— Begin —

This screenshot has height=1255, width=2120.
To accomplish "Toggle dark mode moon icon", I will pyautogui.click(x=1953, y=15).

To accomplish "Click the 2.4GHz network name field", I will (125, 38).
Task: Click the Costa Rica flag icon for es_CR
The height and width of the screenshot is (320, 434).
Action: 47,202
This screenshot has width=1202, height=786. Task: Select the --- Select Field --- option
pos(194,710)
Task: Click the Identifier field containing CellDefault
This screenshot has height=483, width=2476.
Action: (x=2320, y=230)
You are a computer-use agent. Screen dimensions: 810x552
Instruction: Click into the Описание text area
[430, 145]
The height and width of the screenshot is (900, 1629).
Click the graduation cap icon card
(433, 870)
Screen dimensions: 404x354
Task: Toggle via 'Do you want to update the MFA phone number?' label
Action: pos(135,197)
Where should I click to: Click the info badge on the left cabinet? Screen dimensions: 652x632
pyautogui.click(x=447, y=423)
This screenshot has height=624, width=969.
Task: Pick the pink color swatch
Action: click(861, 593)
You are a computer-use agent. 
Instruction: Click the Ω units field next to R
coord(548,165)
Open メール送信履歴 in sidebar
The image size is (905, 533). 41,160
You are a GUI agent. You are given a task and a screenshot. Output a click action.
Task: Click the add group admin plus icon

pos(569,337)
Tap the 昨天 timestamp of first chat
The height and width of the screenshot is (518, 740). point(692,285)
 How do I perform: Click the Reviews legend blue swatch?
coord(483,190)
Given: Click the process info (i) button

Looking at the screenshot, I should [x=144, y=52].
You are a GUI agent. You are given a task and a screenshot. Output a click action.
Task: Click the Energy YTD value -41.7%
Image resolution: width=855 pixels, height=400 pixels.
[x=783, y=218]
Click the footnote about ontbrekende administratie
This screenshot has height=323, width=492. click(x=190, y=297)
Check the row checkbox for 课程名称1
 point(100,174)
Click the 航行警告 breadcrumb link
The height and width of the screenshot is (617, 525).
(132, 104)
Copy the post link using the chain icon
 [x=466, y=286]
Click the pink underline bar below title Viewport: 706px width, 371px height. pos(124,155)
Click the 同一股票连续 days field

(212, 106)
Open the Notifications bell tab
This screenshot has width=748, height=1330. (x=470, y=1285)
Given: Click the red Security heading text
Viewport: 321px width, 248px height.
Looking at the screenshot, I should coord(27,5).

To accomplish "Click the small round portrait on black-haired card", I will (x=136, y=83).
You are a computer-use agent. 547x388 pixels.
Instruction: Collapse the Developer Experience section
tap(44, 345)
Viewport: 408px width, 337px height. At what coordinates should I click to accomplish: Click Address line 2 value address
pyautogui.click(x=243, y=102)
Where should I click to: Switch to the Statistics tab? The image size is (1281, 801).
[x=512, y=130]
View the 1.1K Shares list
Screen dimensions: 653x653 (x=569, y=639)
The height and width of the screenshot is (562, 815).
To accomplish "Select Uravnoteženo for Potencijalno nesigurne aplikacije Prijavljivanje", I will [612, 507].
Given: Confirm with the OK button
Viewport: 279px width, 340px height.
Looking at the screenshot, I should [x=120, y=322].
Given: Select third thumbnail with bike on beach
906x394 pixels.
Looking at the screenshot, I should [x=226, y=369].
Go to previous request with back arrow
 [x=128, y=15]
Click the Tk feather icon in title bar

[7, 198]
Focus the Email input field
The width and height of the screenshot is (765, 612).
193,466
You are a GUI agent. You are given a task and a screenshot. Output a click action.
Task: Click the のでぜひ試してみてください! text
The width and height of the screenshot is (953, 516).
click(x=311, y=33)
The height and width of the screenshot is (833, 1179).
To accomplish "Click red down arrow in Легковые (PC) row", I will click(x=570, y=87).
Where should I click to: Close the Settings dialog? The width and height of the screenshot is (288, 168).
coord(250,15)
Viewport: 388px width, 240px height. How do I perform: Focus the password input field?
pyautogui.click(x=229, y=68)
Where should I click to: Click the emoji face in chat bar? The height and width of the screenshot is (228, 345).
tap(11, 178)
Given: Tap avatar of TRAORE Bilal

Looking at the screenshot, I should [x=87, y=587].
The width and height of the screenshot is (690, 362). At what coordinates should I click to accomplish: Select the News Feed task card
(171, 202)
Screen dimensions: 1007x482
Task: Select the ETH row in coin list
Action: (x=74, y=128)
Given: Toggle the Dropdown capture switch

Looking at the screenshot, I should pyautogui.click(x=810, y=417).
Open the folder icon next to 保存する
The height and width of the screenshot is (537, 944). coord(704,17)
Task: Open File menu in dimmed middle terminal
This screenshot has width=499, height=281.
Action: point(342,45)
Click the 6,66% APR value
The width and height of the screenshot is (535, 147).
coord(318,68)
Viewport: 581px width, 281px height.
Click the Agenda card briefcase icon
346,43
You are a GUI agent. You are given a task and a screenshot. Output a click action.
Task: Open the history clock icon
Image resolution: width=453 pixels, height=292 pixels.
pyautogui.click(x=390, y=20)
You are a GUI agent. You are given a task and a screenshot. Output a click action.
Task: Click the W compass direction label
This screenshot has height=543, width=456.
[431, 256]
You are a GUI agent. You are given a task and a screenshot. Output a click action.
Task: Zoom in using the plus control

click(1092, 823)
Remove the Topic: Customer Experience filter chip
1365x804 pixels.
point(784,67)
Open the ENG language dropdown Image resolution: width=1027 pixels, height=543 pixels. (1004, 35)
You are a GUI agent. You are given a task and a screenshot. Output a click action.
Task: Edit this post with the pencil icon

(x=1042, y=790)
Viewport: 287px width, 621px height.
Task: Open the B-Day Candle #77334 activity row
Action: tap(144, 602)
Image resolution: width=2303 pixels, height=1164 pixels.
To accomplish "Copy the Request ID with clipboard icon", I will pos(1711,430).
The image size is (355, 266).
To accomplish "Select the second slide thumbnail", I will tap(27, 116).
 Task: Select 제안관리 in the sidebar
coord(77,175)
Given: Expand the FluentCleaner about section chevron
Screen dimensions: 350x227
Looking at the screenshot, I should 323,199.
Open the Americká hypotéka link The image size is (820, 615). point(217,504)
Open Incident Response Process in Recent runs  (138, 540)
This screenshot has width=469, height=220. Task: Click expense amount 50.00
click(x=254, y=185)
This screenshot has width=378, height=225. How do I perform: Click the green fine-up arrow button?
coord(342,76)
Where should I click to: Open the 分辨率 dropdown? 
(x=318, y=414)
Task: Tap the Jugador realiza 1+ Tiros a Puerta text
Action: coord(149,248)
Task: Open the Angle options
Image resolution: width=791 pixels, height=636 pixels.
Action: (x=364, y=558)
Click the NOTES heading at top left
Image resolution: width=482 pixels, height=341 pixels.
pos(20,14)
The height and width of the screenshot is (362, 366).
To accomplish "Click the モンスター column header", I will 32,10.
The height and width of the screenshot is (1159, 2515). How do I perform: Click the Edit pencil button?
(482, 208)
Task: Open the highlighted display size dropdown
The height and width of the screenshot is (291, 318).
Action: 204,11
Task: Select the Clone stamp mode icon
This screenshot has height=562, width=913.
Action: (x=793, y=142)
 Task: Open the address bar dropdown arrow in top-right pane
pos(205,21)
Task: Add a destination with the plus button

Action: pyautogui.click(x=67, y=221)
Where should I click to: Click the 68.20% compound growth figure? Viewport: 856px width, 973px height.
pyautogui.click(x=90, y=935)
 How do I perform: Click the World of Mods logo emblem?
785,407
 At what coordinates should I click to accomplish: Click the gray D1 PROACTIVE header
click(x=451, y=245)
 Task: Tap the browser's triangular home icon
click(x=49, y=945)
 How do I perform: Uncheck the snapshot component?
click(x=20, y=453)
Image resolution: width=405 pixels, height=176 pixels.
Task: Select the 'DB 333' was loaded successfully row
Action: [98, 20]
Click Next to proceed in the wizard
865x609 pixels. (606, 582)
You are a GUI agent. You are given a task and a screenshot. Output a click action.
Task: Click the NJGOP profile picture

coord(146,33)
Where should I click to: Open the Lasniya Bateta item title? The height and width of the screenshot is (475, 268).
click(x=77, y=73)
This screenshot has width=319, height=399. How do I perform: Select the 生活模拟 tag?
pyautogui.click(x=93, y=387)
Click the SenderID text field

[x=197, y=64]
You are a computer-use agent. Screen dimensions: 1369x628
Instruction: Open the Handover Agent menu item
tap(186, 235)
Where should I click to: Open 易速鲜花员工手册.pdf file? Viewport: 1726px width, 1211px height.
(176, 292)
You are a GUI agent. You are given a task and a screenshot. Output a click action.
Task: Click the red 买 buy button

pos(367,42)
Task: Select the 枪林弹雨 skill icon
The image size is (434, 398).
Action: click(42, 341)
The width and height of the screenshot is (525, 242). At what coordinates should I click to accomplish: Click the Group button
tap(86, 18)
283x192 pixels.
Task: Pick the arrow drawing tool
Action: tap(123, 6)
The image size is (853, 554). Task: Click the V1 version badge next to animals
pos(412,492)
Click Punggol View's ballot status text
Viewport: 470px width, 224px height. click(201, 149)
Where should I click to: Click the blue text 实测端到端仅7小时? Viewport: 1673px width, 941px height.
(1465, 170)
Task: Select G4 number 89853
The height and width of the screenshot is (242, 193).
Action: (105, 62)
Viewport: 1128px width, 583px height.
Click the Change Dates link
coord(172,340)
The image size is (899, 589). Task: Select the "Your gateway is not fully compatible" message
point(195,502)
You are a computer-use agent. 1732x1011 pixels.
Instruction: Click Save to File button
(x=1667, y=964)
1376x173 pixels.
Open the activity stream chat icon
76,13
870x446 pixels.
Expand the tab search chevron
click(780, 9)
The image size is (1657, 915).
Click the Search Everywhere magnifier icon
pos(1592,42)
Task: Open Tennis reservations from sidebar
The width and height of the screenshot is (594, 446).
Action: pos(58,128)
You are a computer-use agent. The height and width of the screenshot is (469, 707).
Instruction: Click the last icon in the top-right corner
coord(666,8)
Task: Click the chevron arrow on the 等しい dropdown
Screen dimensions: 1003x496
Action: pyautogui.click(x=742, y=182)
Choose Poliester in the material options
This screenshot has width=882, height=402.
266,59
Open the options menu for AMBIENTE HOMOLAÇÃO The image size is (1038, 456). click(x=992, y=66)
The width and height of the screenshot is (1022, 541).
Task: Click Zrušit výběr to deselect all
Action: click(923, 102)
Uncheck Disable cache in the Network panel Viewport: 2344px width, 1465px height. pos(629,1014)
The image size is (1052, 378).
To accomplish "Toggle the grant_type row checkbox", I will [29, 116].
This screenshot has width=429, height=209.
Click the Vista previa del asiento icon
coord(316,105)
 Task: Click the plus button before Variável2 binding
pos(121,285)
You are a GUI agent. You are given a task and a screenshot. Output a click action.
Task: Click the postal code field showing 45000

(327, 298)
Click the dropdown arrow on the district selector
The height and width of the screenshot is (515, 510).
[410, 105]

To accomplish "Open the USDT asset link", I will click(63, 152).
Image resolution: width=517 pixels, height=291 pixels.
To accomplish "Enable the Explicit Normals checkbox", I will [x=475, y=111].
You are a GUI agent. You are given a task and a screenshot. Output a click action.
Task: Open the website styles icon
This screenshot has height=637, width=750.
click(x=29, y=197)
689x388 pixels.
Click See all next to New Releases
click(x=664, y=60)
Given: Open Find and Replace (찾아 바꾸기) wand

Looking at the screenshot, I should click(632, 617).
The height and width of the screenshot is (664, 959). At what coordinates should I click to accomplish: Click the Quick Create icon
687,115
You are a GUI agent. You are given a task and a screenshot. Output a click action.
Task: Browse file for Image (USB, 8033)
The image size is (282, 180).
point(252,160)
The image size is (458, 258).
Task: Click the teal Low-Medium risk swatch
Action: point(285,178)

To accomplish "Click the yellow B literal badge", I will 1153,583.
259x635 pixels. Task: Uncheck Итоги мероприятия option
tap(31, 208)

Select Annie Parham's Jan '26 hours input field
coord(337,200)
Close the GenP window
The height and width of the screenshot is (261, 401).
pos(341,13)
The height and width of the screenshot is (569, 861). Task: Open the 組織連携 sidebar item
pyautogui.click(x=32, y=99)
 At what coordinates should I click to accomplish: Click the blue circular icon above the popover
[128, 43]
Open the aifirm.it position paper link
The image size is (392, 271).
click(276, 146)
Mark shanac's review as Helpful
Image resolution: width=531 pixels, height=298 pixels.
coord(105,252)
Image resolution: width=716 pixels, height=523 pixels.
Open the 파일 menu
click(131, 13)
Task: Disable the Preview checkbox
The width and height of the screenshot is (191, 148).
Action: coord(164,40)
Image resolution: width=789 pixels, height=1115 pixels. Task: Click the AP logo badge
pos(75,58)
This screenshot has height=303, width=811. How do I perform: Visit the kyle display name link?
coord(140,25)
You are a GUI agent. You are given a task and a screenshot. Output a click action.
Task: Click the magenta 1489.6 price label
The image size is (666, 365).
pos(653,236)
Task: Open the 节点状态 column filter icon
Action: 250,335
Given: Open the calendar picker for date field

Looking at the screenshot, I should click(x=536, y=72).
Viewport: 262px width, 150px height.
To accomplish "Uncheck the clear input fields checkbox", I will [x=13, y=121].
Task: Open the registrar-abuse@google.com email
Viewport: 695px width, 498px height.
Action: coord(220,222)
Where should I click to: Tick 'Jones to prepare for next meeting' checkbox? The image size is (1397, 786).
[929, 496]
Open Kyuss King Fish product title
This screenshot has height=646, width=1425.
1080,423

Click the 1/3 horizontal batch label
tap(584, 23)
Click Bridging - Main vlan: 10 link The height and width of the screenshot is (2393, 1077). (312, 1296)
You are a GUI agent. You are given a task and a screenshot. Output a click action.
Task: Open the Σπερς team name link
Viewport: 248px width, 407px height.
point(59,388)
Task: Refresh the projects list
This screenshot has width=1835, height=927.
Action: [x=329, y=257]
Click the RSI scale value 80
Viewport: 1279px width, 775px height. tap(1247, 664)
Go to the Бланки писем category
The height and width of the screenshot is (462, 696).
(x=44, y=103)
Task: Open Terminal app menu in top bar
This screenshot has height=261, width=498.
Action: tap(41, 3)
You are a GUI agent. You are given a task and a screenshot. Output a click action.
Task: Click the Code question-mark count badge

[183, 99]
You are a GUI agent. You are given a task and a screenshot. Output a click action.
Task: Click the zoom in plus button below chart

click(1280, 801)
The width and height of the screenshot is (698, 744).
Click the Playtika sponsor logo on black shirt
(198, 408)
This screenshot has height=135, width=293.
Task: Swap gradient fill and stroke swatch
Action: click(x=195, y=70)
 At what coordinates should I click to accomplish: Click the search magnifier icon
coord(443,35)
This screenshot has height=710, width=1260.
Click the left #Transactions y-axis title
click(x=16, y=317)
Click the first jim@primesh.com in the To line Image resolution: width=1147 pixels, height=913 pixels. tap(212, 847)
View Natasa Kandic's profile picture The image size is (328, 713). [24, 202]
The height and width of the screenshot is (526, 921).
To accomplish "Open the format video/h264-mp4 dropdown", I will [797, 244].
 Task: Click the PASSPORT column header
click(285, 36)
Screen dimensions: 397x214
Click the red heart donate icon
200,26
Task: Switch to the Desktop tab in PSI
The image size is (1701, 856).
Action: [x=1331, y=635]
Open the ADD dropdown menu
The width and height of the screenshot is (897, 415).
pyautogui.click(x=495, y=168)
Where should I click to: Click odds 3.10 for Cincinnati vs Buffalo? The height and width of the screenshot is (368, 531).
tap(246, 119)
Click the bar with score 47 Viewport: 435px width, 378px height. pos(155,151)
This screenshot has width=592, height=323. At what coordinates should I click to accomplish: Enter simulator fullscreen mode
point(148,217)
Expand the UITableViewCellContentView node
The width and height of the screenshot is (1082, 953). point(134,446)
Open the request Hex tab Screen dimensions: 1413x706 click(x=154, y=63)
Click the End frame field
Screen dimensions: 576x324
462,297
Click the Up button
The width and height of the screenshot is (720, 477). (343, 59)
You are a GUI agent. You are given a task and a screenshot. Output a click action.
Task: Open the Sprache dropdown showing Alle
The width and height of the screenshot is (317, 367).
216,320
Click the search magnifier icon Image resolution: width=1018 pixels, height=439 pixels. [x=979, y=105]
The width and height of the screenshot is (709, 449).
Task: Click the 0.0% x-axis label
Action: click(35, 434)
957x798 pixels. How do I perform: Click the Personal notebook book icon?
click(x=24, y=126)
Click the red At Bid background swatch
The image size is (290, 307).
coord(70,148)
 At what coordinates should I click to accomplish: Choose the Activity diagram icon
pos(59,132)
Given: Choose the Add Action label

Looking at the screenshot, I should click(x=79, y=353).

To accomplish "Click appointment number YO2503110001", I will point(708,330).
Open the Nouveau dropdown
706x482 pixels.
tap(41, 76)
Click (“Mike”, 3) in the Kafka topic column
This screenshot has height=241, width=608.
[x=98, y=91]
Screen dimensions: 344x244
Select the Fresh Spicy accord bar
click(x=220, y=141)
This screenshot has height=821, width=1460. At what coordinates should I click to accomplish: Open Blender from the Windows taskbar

— End —

**WHAT THE EXERCISE ASKS:** State how many lines of the listing contain the word "Close", with case counting, and give only the number.

**OUTPUT OF THE TASK:** 2